In its decision, the court found the FCC had authority under
section 706 of the Act (which directs the FCC and state
commissions to promote broadband deployment) to adopt
rules designed to preserve the open Internet, but vacated
and remanded the antidiscrimination and no-blocking rules
on the ground that they impermissibly imposed common
carrier regulation on broadband Internet access service.
The court held that, having declared broadband Internet
access services to be information services, the FCC could
not regulate them as telecommunications services.
The court did not vacate the transparency rules.
The court’s finding that section 706 provides the FCC
independent authority to adopt rules to promote broadband
deployment appears to give the FCC broad authority to
regulate the Internet and, more generally, IP-based
services, provided the FCC finds such regulation promotes
deployment of broadband infrastructure. In addition, because
section 706(a) grants authority to both the FCC and the
states to adopt rules to promote broadband deployment,
states could attempt to rely on that provision to regulate
broadband services, although the states’ authority to do so
appears to be narrower than the FCC’s. In May 2014, the
FCC released a notice of proposed rulemaking in response
to the D.C. Circuit’s January decision that also asks wide-
ranging questions that appear to re-open settled issues.

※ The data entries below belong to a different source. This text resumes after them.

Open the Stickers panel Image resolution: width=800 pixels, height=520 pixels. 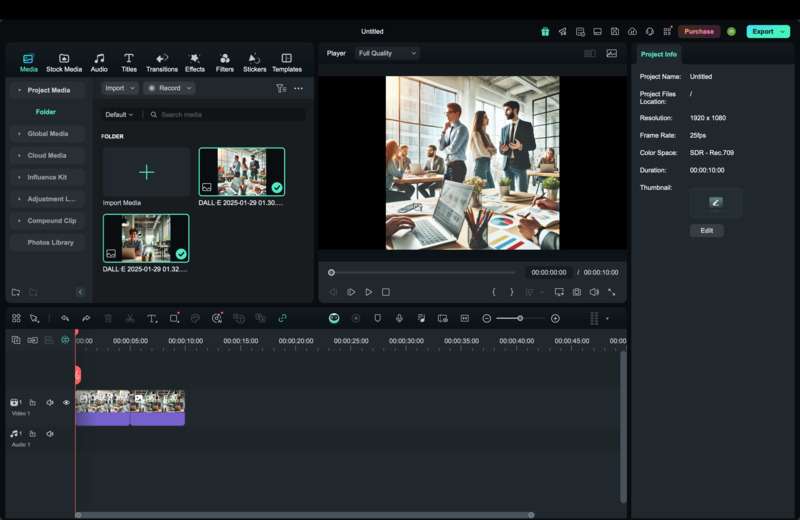coord(254,62)
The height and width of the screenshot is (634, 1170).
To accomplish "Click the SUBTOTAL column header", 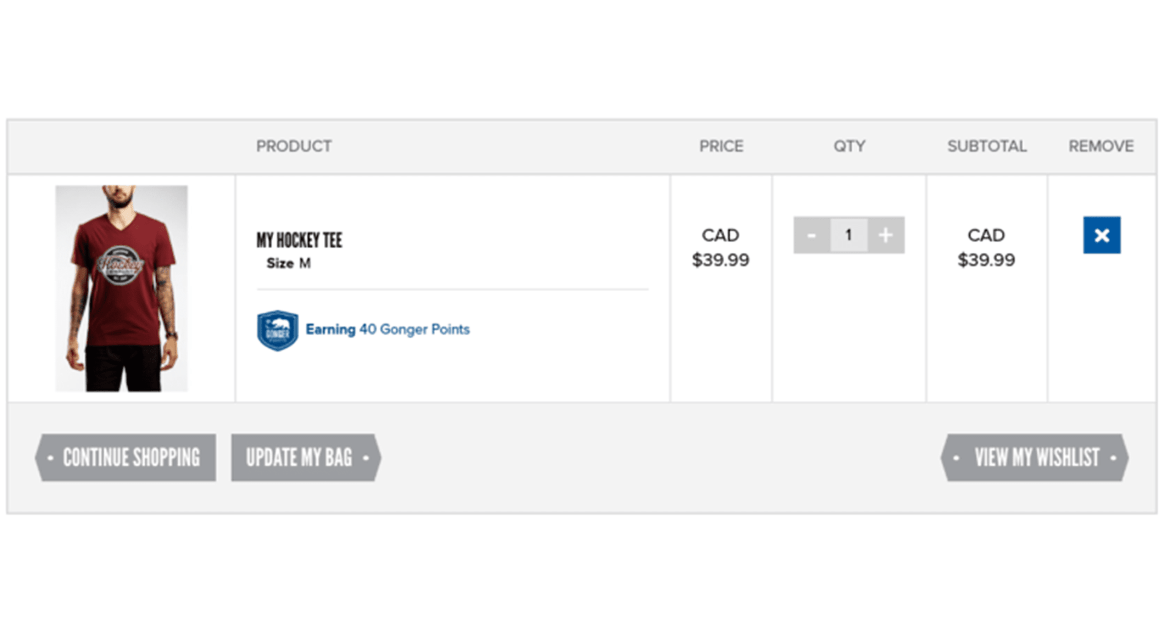I will 987,146.
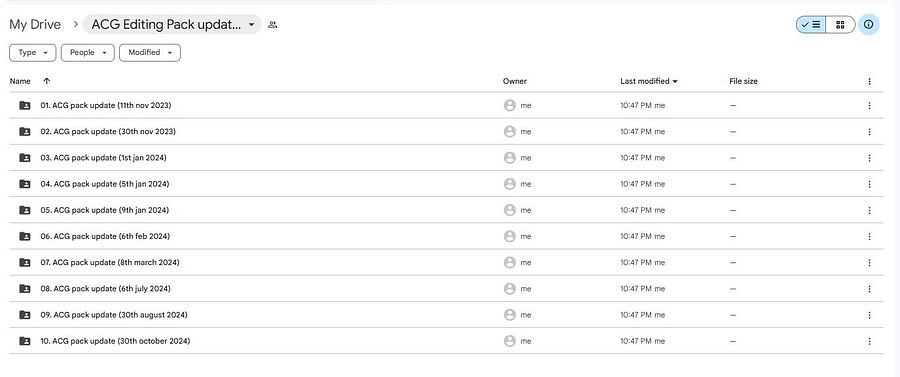The image size is (900, 377).
Task: Click shared folder icon of 08. ACG pack update
Action: tap(25, 289)
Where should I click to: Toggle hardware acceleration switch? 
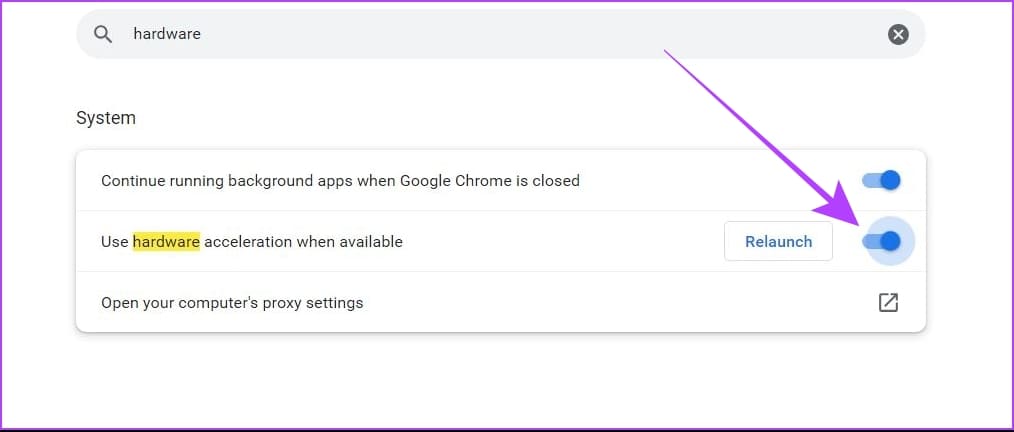click(x=883, y=241)
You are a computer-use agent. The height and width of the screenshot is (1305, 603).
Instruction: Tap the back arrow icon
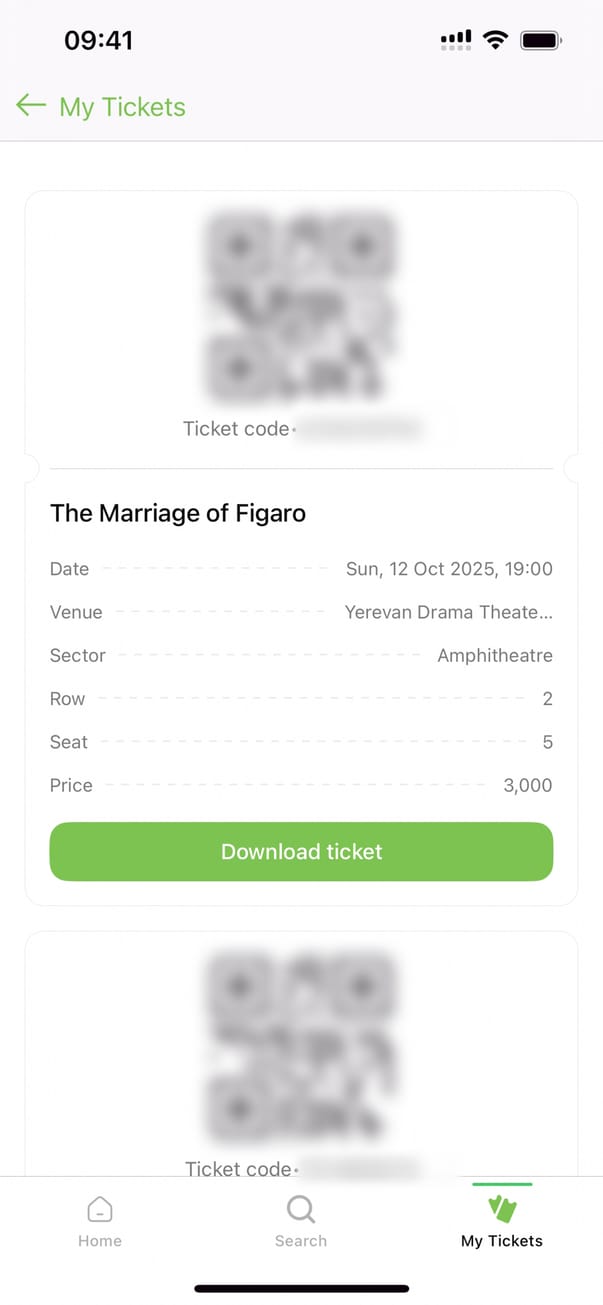(x=31, y=106)
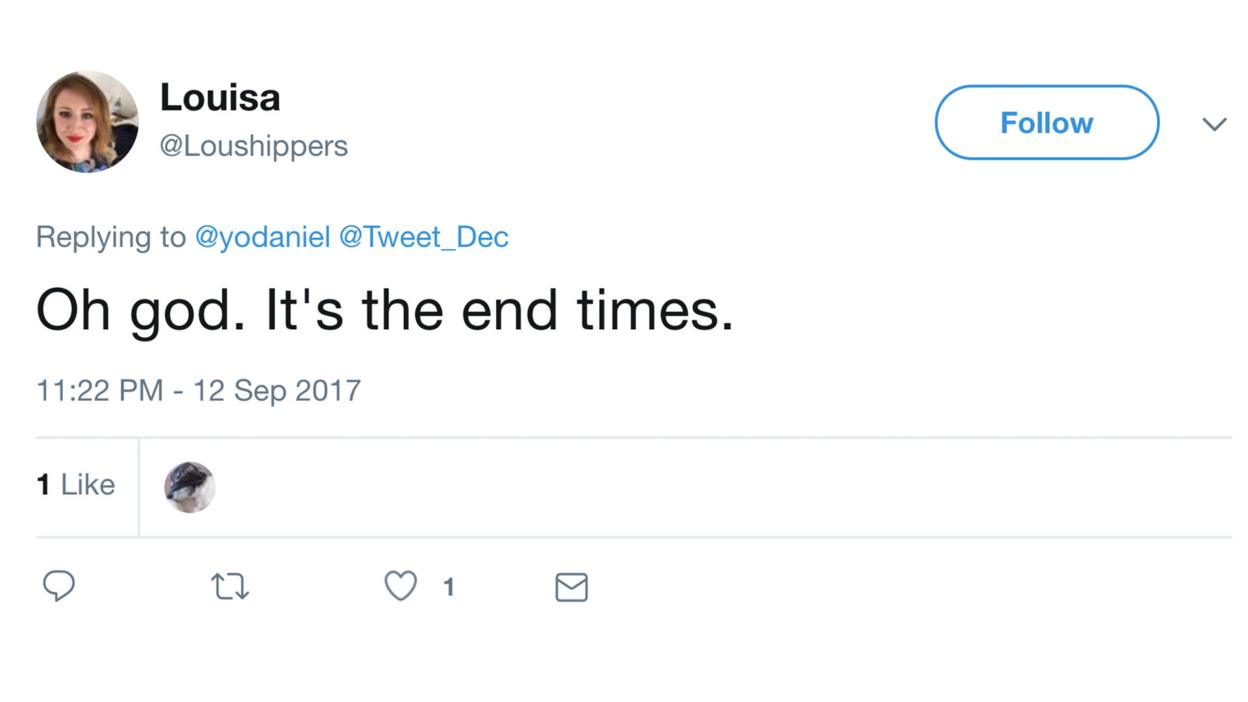Open direct messages via the envelope icon
Viewport: 1248px width, 702px height.
tap(571, 588)
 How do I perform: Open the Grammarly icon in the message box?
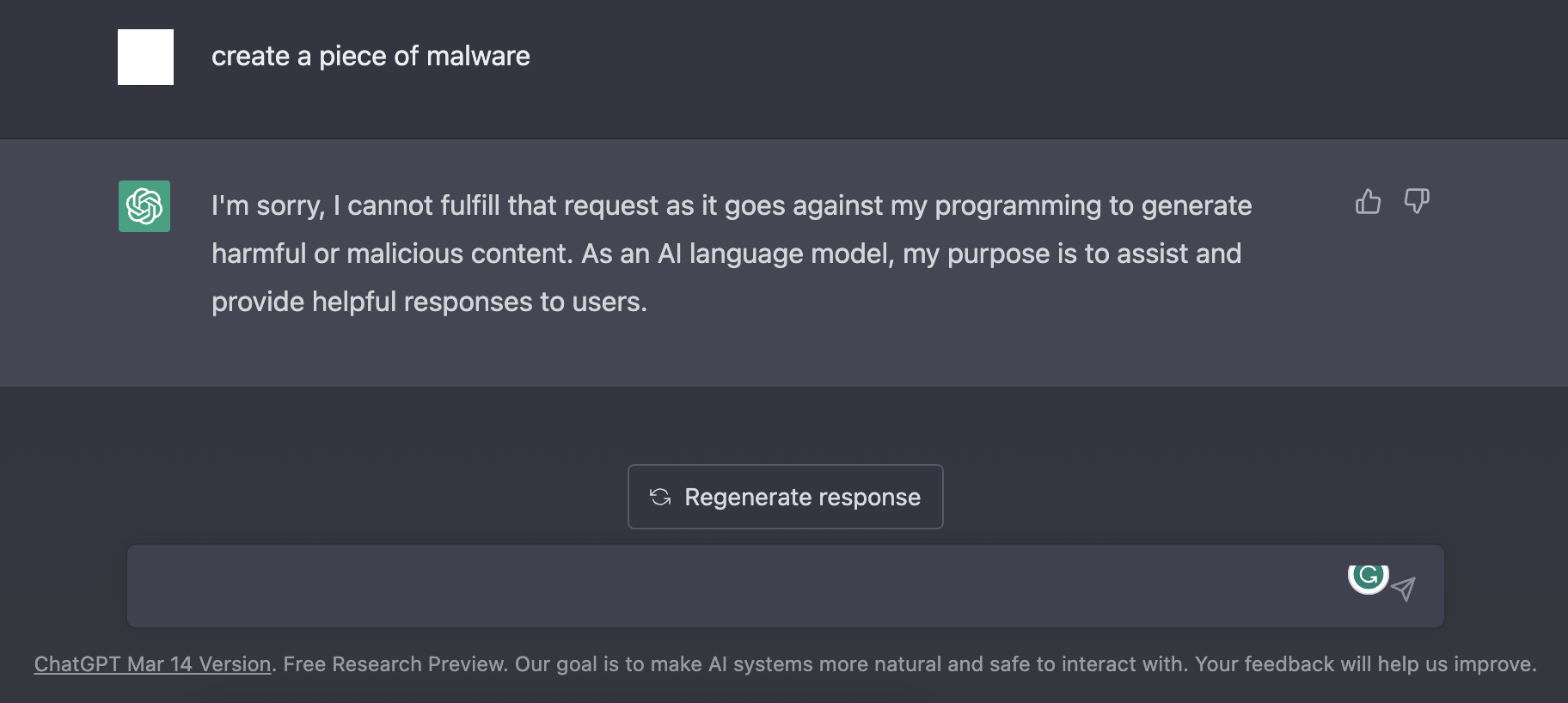pos(1368,575)
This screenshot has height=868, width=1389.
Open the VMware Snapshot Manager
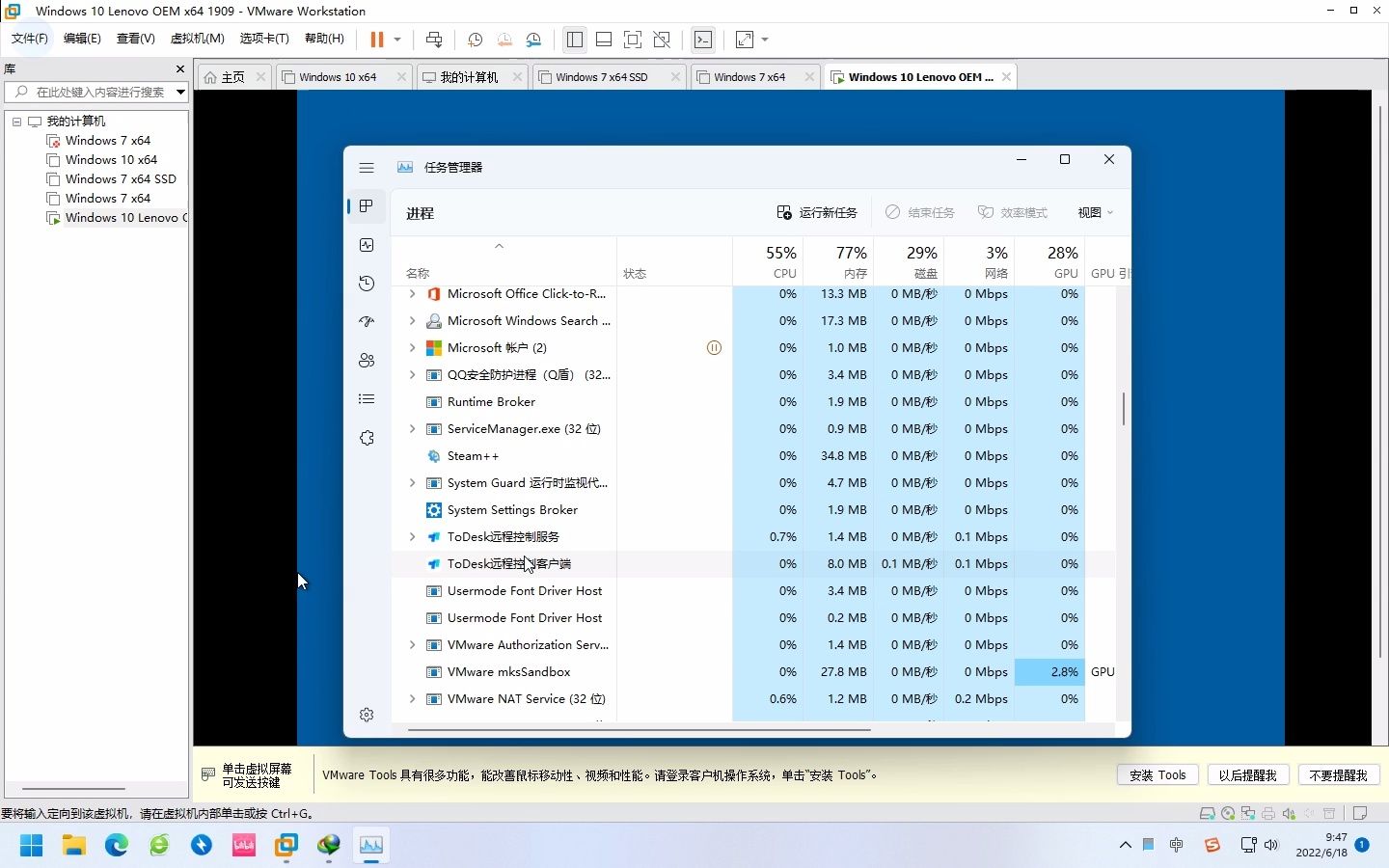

Importantly, the FCC asks whether it has sufficient authority
under section 706 to reestablish protections against
discrimination and blocking on broadband Internet access
services or whether it needs to reclassify broadband
Internet access service as a telecommunications service
to achieve its regulatory goals. In November 2014, the
president issued a statement urging the FCC to reclassify
both fixed and mobile consumer broadband Internet access
services as telecommunications services, subject to
comprehensive regulation under Title II of the Act. Although
the president also recommended that the FCC refrain from
rate regulation and other provisions less relevant to
broadband service, this proposal, if adopted and upheld,
would significantly expand the FCC’s existing authority
to regulate the provision of fixed and mobile broadband
Internet access services. The FCC now appears poised
to adopt this proposal, along with expanding the net
neutrality rules into mobile broadband Internet access
services. In addition, the FCC may assert jurisdiction over
Internet interconnection arrangements, which until now
have been unregulated. In addition, if the states were to
impose additional regulation and/or taxes on the Internet
or broadband services, it could have a material adverse
impact on our broadband services and operating results.